[Pw_forum] How to calculate unoccupied states using cp.x

[Hongjun Xiang]

Dear Prof. Marzari,
Thanks a lot for your detailed answer.
I tried the first method, it works well.
One minor point is that one should use the same "nbnd" in the ground state
calculation as that in nscf calculation. Otherwise, it will complain:
%%%%%%%%%%%%%%%%%%%%%%%%%%%%%%%%%%%%%%%%%%%%%%%%%%%%%%%%%%%%%%%%%%%%%%%%%%%%%%
from cp_readfile : error # 30
electron, bands or spin do not match
%%%%%%%%%%%%%%%%%%%%%%%%%%%%%%%%%%%%%%%%%%%%%%%%%%%%%%%%%%%%%%%%%%%%%%%%%%%%%%

Regarding the second method, I will try later.

Have a good day.

Best regards,
Hongjun Xiang

=============================================================
H. J. Xiang
Postdoctoral Research Associate
National Renewable Energy Laboratory
http://www4.ncsu.edu/~hxiang/
============================================================= 


Nicola Marzari wrote:
>
>> Would someone please tell me if it is possible to obtain correct 
>> eigenvalues of unoccupied states using cp.x? If yes, how?

- Supplied information:
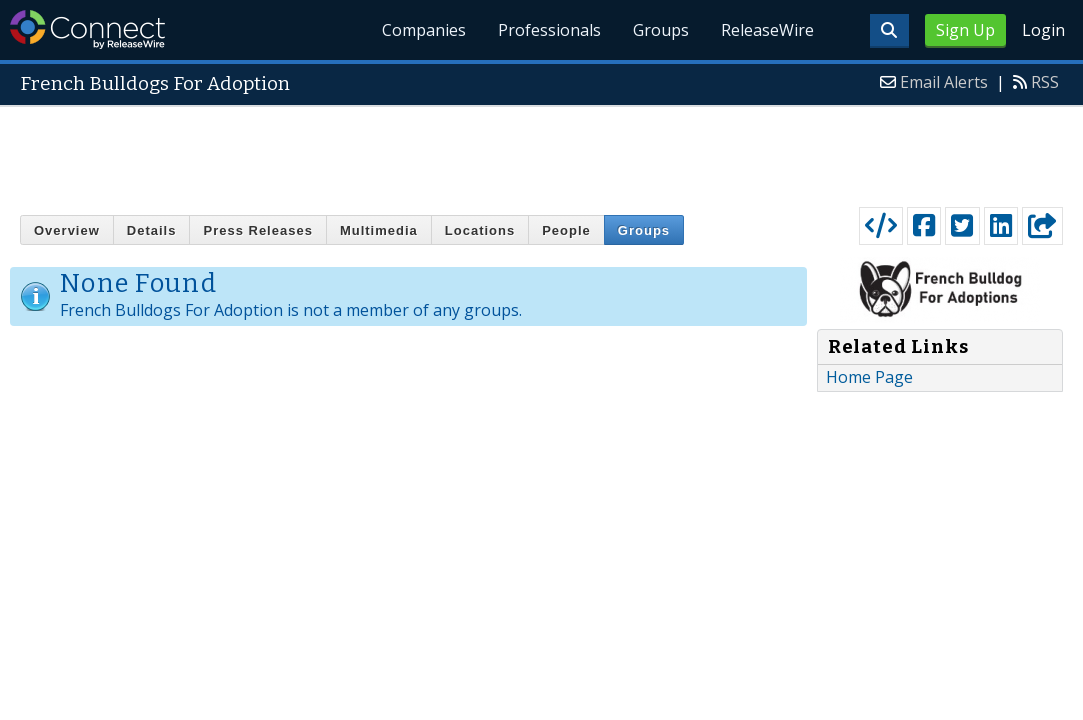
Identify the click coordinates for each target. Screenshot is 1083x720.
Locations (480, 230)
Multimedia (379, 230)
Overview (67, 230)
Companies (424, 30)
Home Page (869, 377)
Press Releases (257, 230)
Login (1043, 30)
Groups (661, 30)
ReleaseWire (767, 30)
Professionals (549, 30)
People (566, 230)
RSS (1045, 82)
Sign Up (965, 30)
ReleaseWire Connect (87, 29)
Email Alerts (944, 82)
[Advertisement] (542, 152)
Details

- Written problem: Edit the forum post, beginning at the words "[Hongjun Xiang]" and stopping after "will try later.", so that "method" is replaced with "approach" everywhere in that stretch. The material here was taken from a different source than the forum post.

- Written answer:
[Hongjun Xiang]

Dear Prof. Marzari,
Thanks a lot for your detailed answer.
I tried the first approach, it works well.
One minor point is that one should use the same "nbnd" in the ground state
calculation as that in nscf calculation. Otherwise, it will complain:
%%%%%%%%%%%%%%%%%%%%%%%%%%%%%%%%%%%%%%%%%%%%%%%%%%%%%%%%%%%%%%%%%%%%%%%%%%%%%%
from cp_readfile : error # 30
electron, bands or spin do not match
%%%%%%%%%%%%%%%%%%%%%%%%%%%%%%%%%%%%%%%%%%%%%%%%%%%%%%%%%%%%%%%%%%%%%%%%%%%%%%

Regarding the second approach, I will try later.